- [Exercise] Only the lines from the top of the records below through the line containing "March 2015 (132, 1526)" should be printed, exactly and without pictures.

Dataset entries
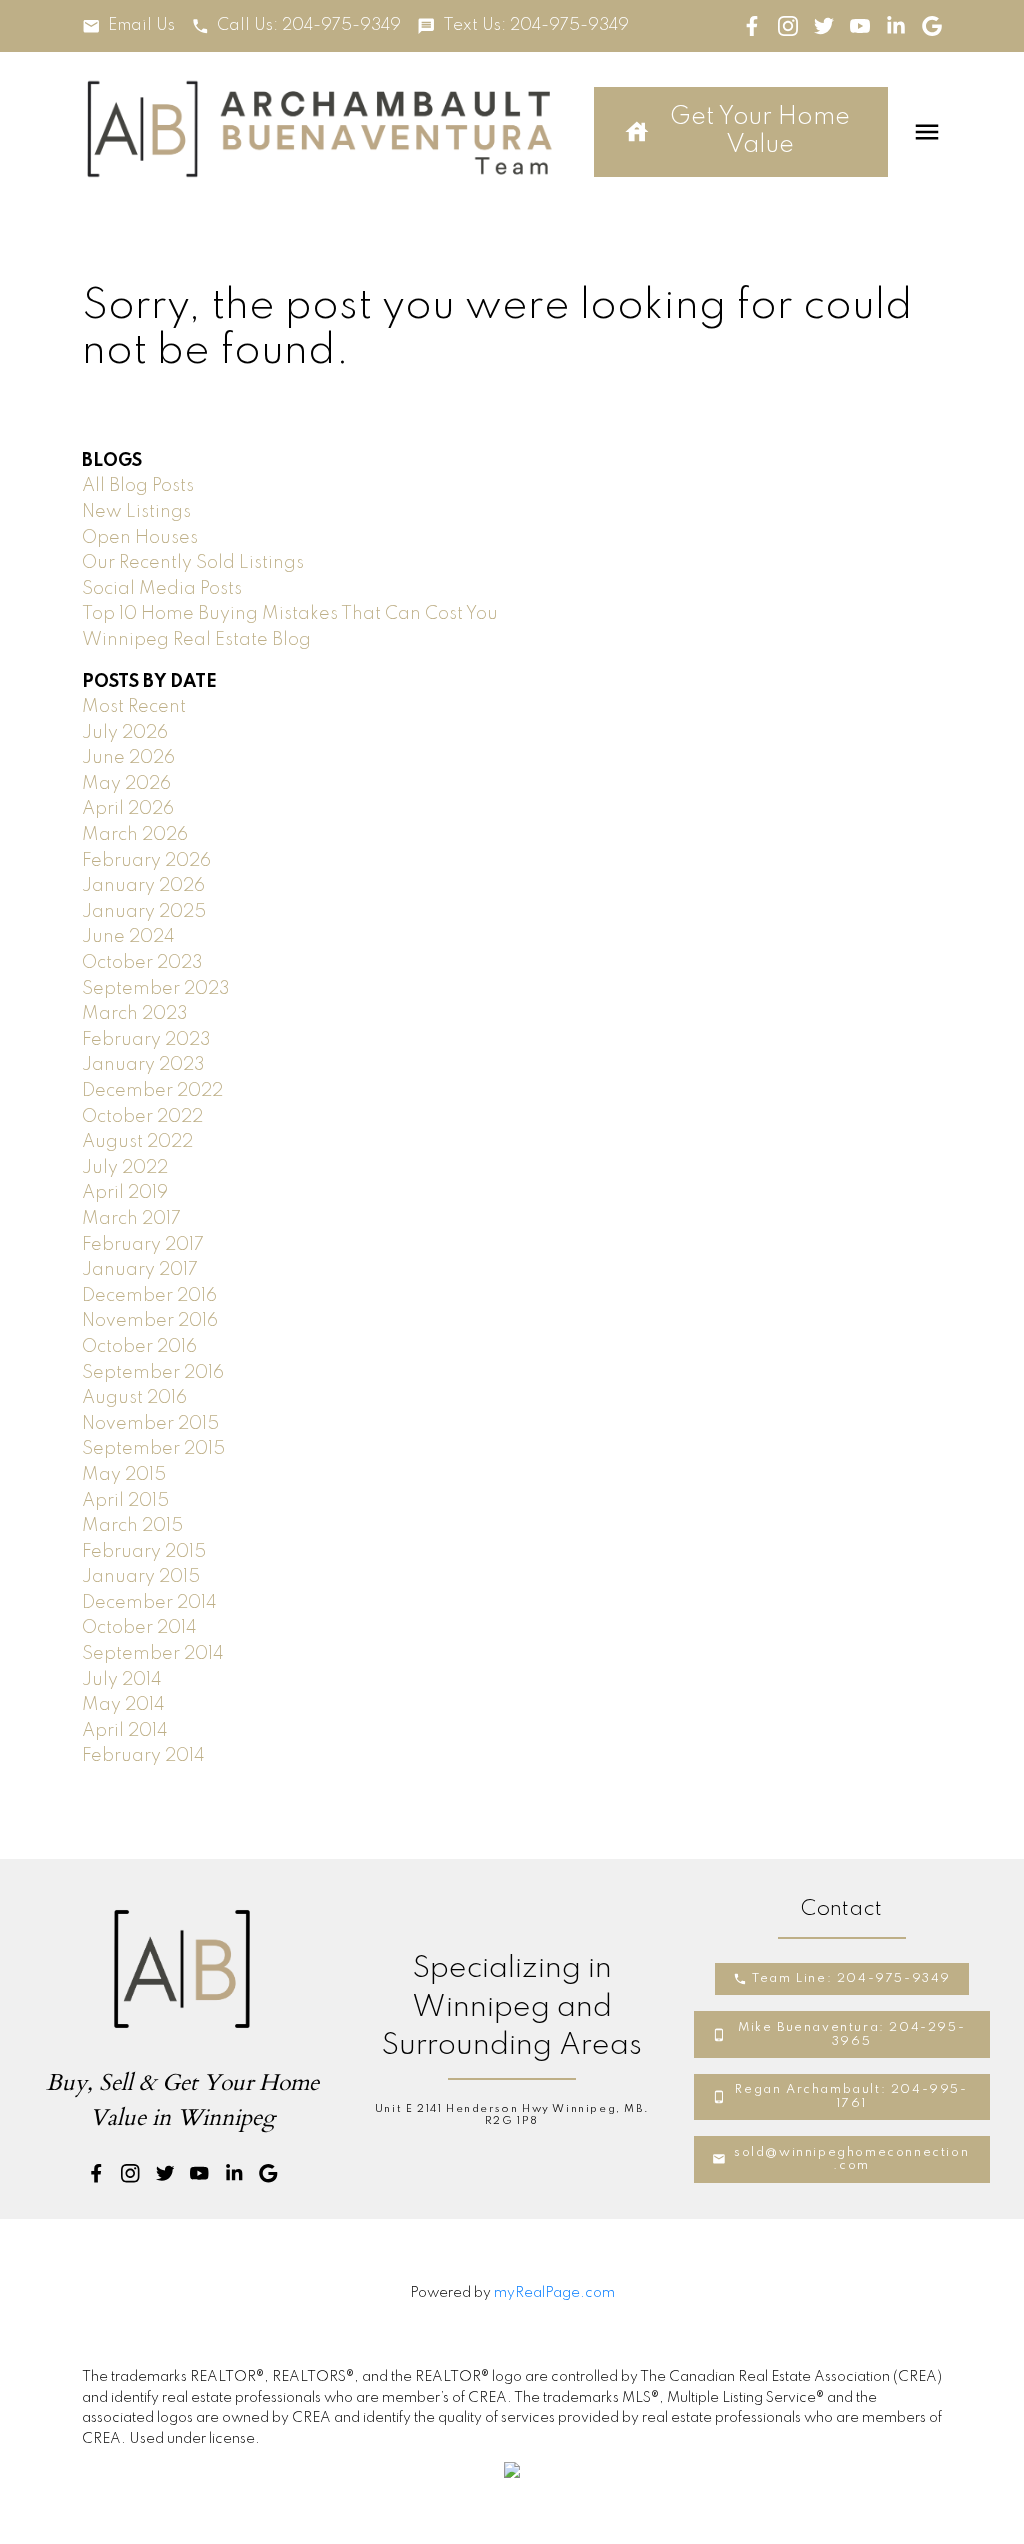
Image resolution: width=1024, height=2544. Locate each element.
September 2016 (153, 1373)
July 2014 (122, 1680)
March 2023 (135, 1014)
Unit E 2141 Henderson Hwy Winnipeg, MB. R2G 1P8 (512, 2115)
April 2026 (128, 809)
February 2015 (144, 1552)
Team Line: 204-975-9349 (851, 1978)
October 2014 (139, 1628)
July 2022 (125, 1168)
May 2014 (123, 1705)
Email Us (141, 25)
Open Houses (140, 538)
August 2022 (137, 1142)
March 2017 (131, 1219)
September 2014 (153, 1654)
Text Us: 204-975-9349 (536, 25)
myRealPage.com (554, 2293)
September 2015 (153, 1449)
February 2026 (146, 861)
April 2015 (125, 1501)
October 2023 (142, 963)
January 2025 (144, 912)
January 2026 (143, 886)
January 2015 (141, 1577)
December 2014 (149, 1603)
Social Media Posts (162, 589)
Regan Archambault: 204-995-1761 (851, 2096)
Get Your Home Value (760, 131)
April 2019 (125, 1193)
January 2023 (143, 1065)
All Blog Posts (138, 486)
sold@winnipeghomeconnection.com (851, 2159)
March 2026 (135, 835)
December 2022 (152, 1091)
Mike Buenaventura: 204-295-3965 (851, 2034)
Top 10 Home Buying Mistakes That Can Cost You (290, 614)
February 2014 (143, 1756)
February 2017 (143, 1245)
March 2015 (132, 1526)
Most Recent (134, 707)
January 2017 (140, 1270)
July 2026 (125, 733)
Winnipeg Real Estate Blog (196, 640)
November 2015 (150, 1424)
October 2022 (142, 1117)
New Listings (136, 512)
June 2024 (128, 937)
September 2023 (156, 989)
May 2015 (124, 1475)
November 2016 (150, 1321)
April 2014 (125, 1731)
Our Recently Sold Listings (193, 563)
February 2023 (146, 1040)
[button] (128, 26)
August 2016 (134, 1398)
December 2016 (149, 1296)
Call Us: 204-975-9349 (309, 25)
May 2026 (126, 784)
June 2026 (128, 758)
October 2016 (139, 1347)
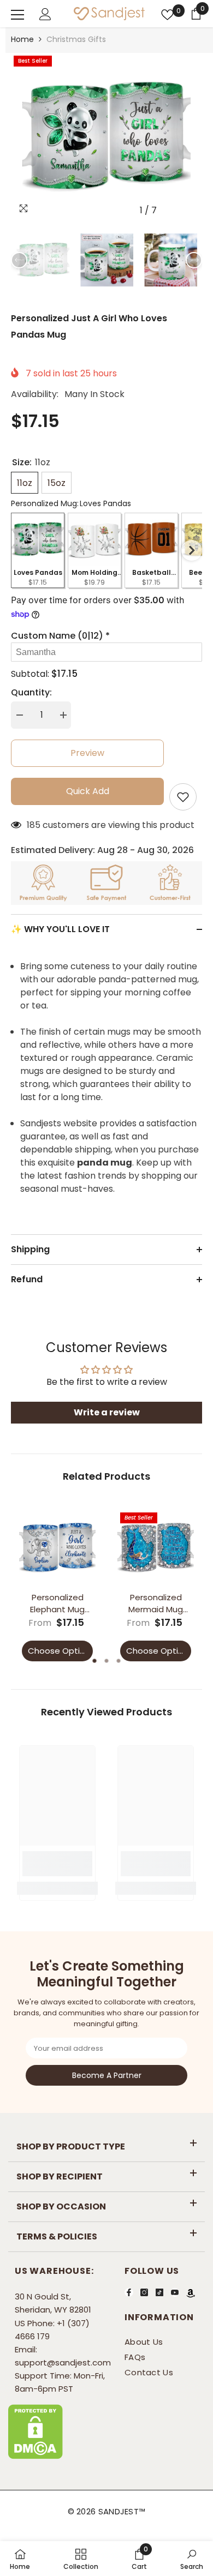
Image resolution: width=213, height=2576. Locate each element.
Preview (87, 753)
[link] (57, 1863)
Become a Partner (106, 2075)
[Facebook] (129, 2292)
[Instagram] (144, 2292)
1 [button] (94, 1661)
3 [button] (118, 1661)
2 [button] (106, 1661)
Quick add (87, 791)
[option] (106, 137)
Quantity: (31, 692)
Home (22, 39)
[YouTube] (174, 2292)
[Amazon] (191, 2293)
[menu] (17, 14)
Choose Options (60, 1650)
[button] (171, 210)
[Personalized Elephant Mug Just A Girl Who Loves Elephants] (57, 1548)
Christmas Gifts (76, 39)
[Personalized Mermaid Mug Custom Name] (155, 1548)
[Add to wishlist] (183, 796)
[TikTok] (159, 2292)
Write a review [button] (107, 1412)
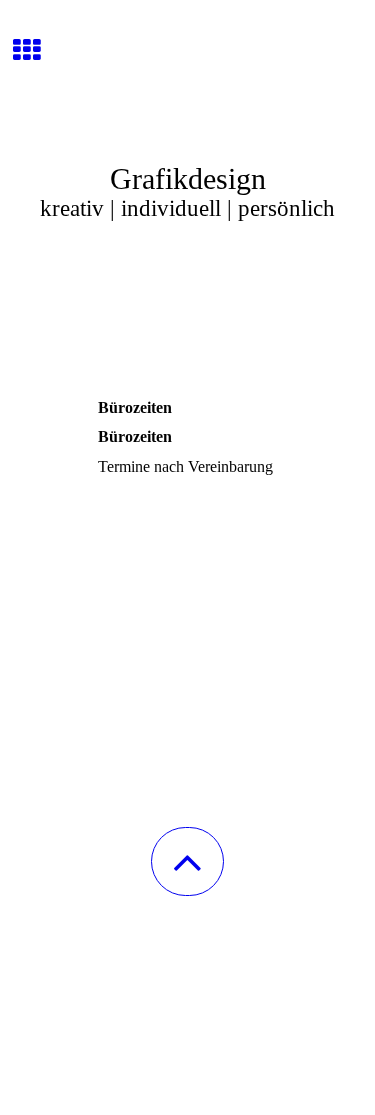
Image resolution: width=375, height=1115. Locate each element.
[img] (187, 75)
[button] (187, 861)
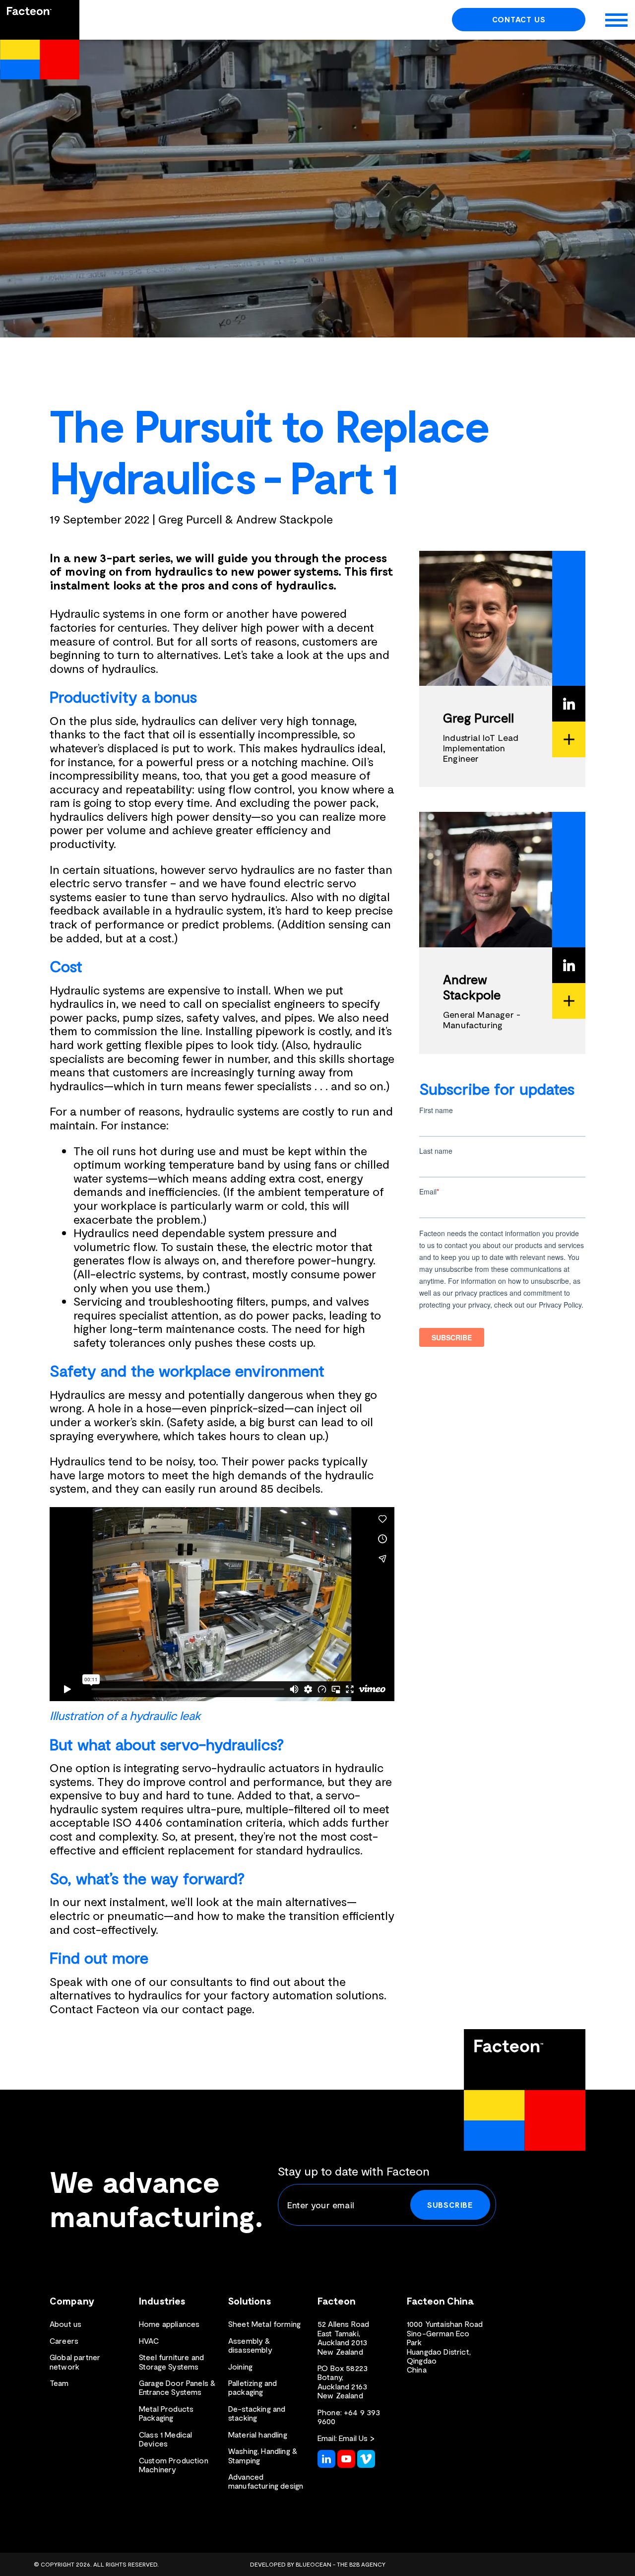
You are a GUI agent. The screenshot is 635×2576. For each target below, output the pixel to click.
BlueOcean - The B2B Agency (340, 2564)
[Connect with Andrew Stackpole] (568, 965)
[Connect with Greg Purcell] (568, 704)
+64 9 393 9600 (349, 2416)
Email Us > (357, 2438)
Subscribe (450, 2204)
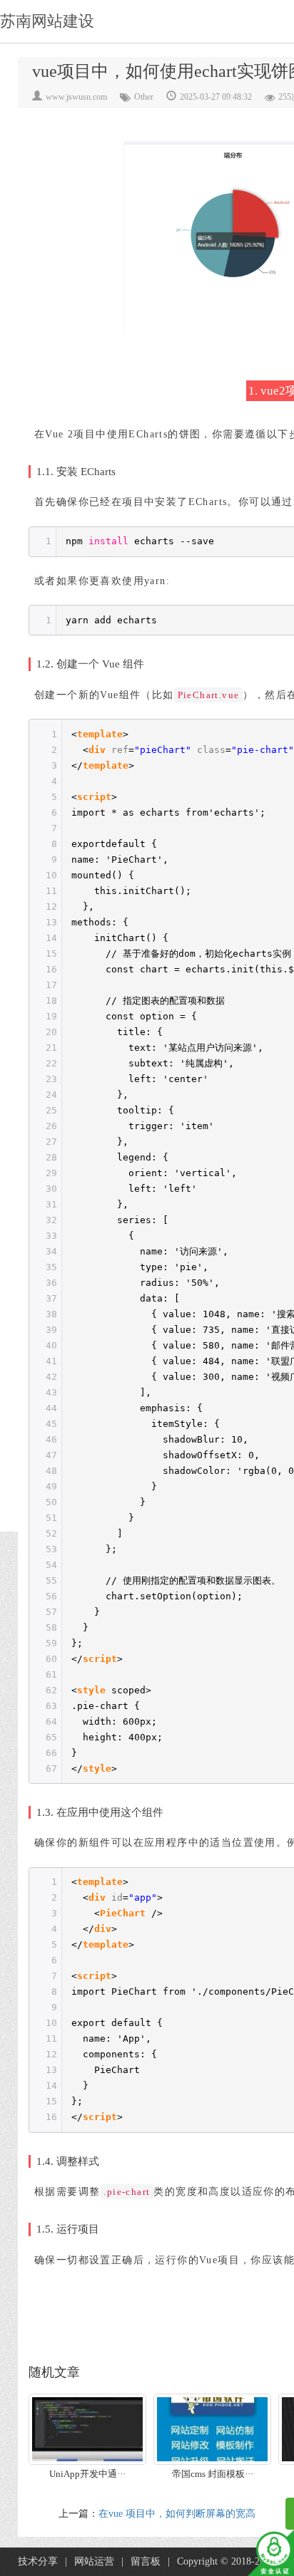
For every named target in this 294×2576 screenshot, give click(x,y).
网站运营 (94, 2561)
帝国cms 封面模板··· (212, 2473)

- [Result]
Image resolution: width=1024, height=2544. Locate each element.
September 2016 (153, 1373)
July 2014 (122, 1680)
March 2023 (135, 1014)
Unit E 2141 Henderson Hwy Winnipeg, MB. R2G 1P8 (512, 2115)
April 2026 (128, 809)
February 2015 (144, 1552)
Team Line: 204-975-9349 (851, 1978)
October 2014 (139, 1628)
July 2022 (125, 1168)
May 2014 (123, 1705)
Email Us (141, 25)
Open Houses (140, 538)
August 2022 (137, 1142)
March 2017 (131, 1219)
September 2014 (153, 1654)
Text Us: 204-975-9349 (536, 25)
myRealPage.com (554, 2293)
September 2015 (153, 1449)
February 2026 (146, 861)
April 2015 (125, 1501)
October 2023 (142, 963)
January 2025 (144, 912)
January 2026 (143, 886)
January 2015 (141, 1577)
December 2014 (149, 1603)
Social Media Posts (162, 589)
Regan Archambault: 204-995-1761 (851, 2096)
Get Your Home Value (760, 131)
April 2019 (125, 1193)
January 2023 (143, 1065)
All Blog Posts (138, 486)
sold@winnipeghomeconnection.com (851, 2159)
March 2026 (135, 835)
December 2022 (152, 1091)
Mike Buenaventura: 204-295-3965 (851, 2034)
Top 10 Home Buying Mistakes That Can Cost You (290, 614)
February 2014 (143, 1756)
February 2017 (143, 1245)
March 2015 (132, 1526)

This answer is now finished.